Version 1.01: Typos and other errors removed in the documentation. Also included in
the documentation a link to a tutorial on data processing on manifolds.


=head1 DESCRIPTION

If you are new to machine learning and data clustering on linear and nonlinear
manifolds, your first question is likely to be: What is a manifold?  A manifold is a
space that is locally Euclidean. And a space is locally Euclidean if it allows for
the points in a small neighborhood to be represented by, say, the Cartesian
coordinates and if the distances between the points in the neighborhood are given by
the Euclidean metric.  For an example, the set of all points on the surface of a
sphere does NOT constitute a Euclidean space.  Nonetheless, if you confined your
attention to a small enough neighborhood around a point, the space would seem to be
locally Euclidean.  The surface of a sphere is a 2-dimensional manifold embedded in a
3-dimensional space.  A plane in a 3-dimensional space is also a 2-dimensional
manifold.
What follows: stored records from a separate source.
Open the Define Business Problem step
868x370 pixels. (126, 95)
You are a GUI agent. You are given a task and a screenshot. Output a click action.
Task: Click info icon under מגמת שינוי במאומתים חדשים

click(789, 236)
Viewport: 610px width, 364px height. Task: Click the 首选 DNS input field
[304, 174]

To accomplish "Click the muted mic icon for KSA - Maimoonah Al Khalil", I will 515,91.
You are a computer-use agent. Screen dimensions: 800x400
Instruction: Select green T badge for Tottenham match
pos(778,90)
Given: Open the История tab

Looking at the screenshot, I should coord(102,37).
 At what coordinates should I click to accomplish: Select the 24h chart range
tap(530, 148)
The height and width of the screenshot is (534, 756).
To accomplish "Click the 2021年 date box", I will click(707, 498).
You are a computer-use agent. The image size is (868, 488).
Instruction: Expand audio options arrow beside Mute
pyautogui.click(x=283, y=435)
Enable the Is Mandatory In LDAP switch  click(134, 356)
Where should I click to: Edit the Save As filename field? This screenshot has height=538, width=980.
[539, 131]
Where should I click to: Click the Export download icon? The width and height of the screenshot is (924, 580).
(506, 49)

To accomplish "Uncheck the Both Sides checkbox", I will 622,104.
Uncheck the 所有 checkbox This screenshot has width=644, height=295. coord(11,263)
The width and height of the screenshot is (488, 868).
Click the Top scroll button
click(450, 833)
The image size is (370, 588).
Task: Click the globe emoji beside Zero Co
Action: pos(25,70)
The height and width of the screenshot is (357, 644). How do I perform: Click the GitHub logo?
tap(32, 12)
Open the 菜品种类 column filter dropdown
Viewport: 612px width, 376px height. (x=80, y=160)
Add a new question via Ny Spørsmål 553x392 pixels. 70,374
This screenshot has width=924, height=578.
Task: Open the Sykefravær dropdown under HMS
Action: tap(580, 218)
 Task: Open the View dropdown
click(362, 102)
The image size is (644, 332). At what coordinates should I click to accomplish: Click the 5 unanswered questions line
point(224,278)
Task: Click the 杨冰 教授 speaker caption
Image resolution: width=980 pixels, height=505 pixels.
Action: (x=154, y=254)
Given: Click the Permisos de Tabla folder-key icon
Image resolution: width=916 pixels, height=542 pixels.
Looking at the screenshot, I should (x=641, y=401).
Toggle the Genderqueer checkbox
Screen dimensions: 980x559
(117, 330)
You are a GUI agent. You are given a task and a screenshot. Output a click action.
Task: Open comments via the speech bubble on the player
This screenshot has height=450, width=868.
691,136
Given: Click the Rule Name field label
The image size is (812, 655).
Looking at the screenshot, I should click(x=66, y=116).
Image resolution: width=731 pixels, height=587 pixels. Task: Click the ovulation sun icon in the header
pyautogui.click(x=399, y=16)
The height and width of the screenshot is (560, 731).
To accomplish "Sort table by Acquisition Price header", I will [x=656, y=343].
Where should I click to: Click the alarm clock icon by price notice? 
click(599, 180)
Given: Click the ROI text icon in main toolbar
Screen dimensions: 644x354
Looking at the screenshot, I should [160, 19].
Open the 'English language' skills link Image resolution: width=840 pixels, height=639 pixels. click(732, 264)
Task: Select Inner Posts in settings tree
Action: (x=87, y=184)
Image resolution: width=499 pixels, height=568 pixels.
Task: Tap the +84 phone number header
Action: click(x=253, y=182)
You would think of the surface of a sphere as a nonlinear manifold, whereas
a plane would be a linear manifold.  However, note that any nonlinear manifold is
locally a linear manifold.  That is, given a sufficiently small neighborhood on a
nonlinear manifold, you can always think of it as a locally flat surface.

As to why we need machine learning and data clustering on manifolds, there exist many
important applications in which the measured data resides on a nonlinear manifold.
For example, when you record images of a human face from different angles, all the
image pixels taken together fall on a low-dimensional surface in a high-dimensional
measurement space. The same is believed to be true for the satellite images of a land
mass that are recorded with the sun at different angles with respect to the direction
of the camera.

Reducing the dimensionality of the sort of data mentioned above is critical to the
proper functioning of downstream classification algorithms, and the most popular
traditional method for dimensionality reduction is the Principal Components Analysis
(PCA) algorithm.  However, using PCA is tantamount to passing a linear least-squares
hyperplane through the surface on which the data actually resides.  As to why that
might be a bad thing to do, just imagine the consequences of assuming that your data
falls on a straight line when, in reality, it falls on a strongly curving arc.  This
is exactly what happens with PCA --- it gives you a linear manifold approximation to
your data that may actually reside on a curved surface.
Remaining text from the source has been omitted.